What you have to do
Recast the rows below as a Markdown table with the columns "No." and "Text", numbering each line in order and leaving out blank lines.

::: Supplied records :::

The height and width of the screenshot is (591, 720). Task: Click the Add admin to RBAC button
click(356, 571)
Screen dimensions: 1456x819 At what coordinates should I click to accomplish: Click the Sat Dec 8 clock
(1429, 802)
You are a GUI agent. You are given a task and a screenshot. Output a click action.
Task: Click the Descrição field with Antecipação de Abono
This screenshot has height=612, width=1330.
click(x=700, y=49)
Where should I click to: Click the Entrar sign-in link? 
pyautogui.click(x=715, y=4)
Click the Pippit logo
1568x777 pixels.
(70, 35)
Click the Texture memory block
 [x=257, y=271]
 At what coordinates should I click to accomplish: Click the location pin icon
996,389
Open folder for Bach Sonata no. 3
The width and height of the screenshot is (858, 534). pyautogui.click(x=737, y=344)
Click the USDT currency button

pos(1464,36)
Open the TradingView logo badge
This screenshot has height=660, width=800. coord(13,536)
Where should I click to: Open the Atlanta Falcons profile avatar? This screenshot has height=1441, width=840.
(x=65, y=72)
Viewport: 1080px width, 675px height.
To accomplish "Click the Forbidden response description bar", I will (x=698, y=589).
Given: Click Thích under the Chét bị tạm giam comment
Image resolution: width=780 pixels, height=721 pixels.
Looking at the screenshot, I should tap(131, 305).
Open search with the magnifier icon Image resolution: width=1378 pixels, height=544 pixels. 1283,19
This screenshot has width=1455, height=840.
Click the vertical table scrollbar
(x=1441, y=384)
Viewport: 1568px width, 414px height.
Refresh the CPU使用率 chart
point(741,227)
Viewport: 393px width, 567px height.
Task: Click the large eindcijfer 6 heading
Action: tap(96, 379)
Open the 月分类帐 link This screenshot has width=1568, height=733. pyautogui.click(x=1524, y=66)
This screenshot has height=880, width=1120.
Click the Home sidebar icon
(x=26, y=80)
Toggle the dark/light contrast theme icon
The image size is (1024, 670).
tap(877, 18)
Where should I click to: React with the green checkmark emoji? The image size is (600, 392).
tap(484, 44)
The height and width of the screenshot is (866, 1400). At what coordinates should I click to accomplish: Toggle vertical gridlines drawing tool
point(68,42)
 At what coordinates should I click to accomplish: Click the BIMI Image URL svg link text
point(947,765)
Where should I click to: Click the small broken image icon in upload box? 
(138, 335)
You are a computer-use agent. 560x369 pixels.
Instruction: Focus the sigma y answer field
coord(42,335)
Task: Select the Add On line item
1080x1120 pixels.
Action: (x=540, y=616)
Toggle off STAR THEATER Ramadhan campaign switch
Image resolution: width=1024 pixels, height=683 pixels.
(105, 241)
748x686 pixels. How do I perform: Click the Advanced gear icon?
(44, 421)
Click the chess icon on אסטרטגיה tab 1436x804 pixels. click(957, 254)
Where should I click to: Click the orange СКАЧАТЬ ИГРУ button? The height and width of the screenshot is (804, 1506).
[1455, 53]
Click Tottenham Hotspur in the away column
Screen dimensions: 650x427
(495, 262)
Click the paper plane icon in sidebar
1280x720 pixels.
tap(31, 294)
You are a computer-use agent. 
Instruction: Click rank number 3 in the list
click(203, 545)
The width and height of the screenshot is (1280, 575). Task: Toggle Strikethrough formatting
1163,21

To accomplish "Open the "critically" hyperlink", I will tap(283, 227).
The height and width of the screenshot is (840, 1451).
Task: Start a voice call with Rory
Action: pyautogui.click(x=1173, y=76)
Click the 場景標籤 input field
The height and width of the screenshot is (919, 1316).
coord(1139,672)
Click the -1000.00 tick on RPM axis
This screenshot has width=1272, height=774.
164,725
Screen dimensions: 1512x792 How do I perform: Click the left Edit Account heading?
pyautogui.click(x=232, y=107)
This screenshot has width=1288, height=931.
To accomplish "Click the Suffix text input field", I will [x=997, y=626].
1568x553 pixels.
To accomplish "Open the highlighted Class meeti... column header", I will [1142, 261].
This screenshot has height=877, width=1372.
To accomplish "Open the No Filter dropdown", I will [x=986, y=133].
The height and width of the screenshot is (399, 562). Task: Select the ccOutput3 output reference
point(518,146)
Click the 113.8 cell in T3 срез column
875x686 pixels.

:::

The reply
| No. | Text |
|---|---|
| 1 | The height and width of the screenshot is (591, 720). Task: Click the Add admin to RBAC button |
| 2 | click(356, 571) |
| 3 | Screen dimensions: 1456x819 At what coordinates should I click to accomplish: Click the Sat Dec 8 clock |
| 4 | (1429, 802) |
| 5 | You are a GUI agent. You are given a task and a screenshot. Output a click action. |
| 6 | Task: Click the Descrição field with Antecipação de Abono |
| 7 | This screenshot has height=612, width=1330. |
| 8 | click(x=700, y=49) |
| 9 | Where should I click to: Click the Entrar sign-in link?  |
| 10 | pyautogui.click(x=715, y=4) |
| 11 | Click the Pippit logo |
| 12 | 1568x777 pixels. |
| 13 | (70, 35) |
| 14 | Click the Texture memory block |
| 15 |  [x=257, y=271] |
| 16 |  At what coordinates should I click to accomplish: Click the location pin icon |
| 17 | 996,389 |
| 18 | Open folder for Bach Sonata no. 3 |
| 19 | The width and height of the screenshot is (858, 534). pyautogui.click(x=737, y=344) |
| 20 | Click the USDT currency button |
| 21 | pos(1464,36) |
| 22 | Open the TradingView logo badge |
| 23 | This screenshot has height=660, width=800. coord(13,536) |
| 24 | Where should I click to: Open the Atlanta Falcons profile avatar? This screenshot has height=1441, width=840. |
| 25 | (x=65, y=72) |
| 26 | Viewport: 1080px width, 675px height. |
| 27 | To accomplish "Click the Forbidden response description bar", I will (x=698, y=589). |
| 28 | Given: Click Thích under the Chét bị tạm giam comment |
| 29 | Image resolution: width=780 pixels, height=721 pixels. |
| 30 | Looking at the screenshot, I should tap(131, 305). |
| 31 | Open search with the magnifier icon Image resolution: width=1378 pixels, height=544 pixels. 1283,19 |
| 32 | This screenshot has width=1455, height=840. |
| 33 | Click the vertical table scrollbar |
| 34 | (x=1441, y=384) |
| 35 | Viewport: 1568px width, 414px height. |
| 36 | Refresh the CPU使用率 chart |
| 37 | point(741,227) |
| 38 | Viewport: 393px width, 567px height. |
| 39 | Task: Click the large eindcijfer 6 heading |
| 40 | Action: tap(96, 379) |
| 41 | Open the 月分类帐 link This screenshot has width=1568, height=733. pyautogui.click(x=1524, y=66) |
| 42 | This screenshot has height=880, width=1120. |
| 43 | Click the Home sidebar icon |
| 44 | (x=26, y=80) |
| 45 | Toggle the dark/light contrast theme icon |
| 46 | The image size is (1024, 670). |
| 47 | tap(877, 18) |
| 48 | Where should I click to: React with the green checkmark emoji? The image size is (600, 392). |
| 49 | tap(484, 44) |
| 50 | The height and width of the screenshot is (866, 1400). At what coordinates should I click to accomplish: Toggle vertical gridlines drawing tool |
| 51 | point(68,42) |
| 52 |  At what coordinates should I click to accomplish: Click the BIMI Image URL svg link text |
| 53 | point(947,765) |
| 54 | Where should I click to: Click the small broken image icon in upload box?  |
| 55 | (138, 335) |
| 56 | You are a computer-use agent. 560x369 pixels. |
| 57 | Instruction: Focus the sigma y answer field |
| 58 | coord(42,335) |
| 59 | Task: Select the Add On line item |
| 60 | 1080x1120 pixels. |
| 61 | Action: (x=540, y=616) |
| 62 | Toggle off STAR THEATER Ramadhan campaign switch |
| 63 | Image resolution: width=1024 pixels, height=683 pixels. |
| 64 | (105, 241) |
| 65 | 748x686 pixels. How do I perform: Click the Advanced gear icon? |
| 66 | (44, 421) |
| 67 | Click the chess icon on אסטרטגיה tab 1436x804 pixels. click(957, 254) |
| 68 | Where should I click to: Click the orange СКАЧАТЬ ИГРУ button? The height and width of the screenshot is (804, 1506). |
| 69 | [1455, 53] |
| 70 | Click Tottenham Hotspur in the away column |
| 71 | Screen dimensions: 650x427 |
| 72 | (495, 262) |
| 73 | Click the paper plane icon in sidebar |
| 74 | 1280x720 pixels. |
| 75 | tap(31, 294) |
| 76 | You are a computer-use agent.  |
| 77 | Instruction: Click rank number 3 in the list |
| 78 | click(203, 545) |
| 79 | The width and height of the screenshot is (1280, 575). Task: Toggle Strikethrough formatting |
| 80 | 1163,21 |
| 81 | To accomplish "Open the "critically" hyperlink", I will tap(283, 227). |
| 82 | The height and width of the screenshot is (840, 1451). |
| 83 | Task: Start a voice call with Rory |
| 84 | Action: pyautogui.click(x=1173, y=76) |
| 85 | Click the 場景標籤 input field |
| 86 | The height and width of the screenshot is (919, 1316). |
| 87 | coord(1139,672) |
| 88 | Click the -1000.00 tick on RPM axis |
| 89 | This screenshot has width=1272, height=774. |
| 90 | 164,725 |
| 91 | Screen dimensions: 1512x792 How do I perform: Click the left Edit Account heading? |
| 92 | pyautogui.click(x=232, y=107) |
| 93 | This screenshot has width=1288, height=931. |
| 94 | To accomplish "Click the Suffix text input field", I will [x=997, y=626]. |
| 95 | 1568x553 pixels. |
| 96 | To accomplish "Open the highlighted Class meeti... column header", I will [1142, 261]. |
| 97 | This screenshot has height=877, width=1372. |
| 98 | To accomplish "Open the No Filter dropdown", I will [x=986, y=133]. |
| 99 | The height and width of the screenshot is (399, 562). Task: Select the ccOutput3 output reference |
| 100 | point(518,146) |
| 101 | Click the 113.8 cell in T3 срез column |
| 102 | 875x686 pixels. |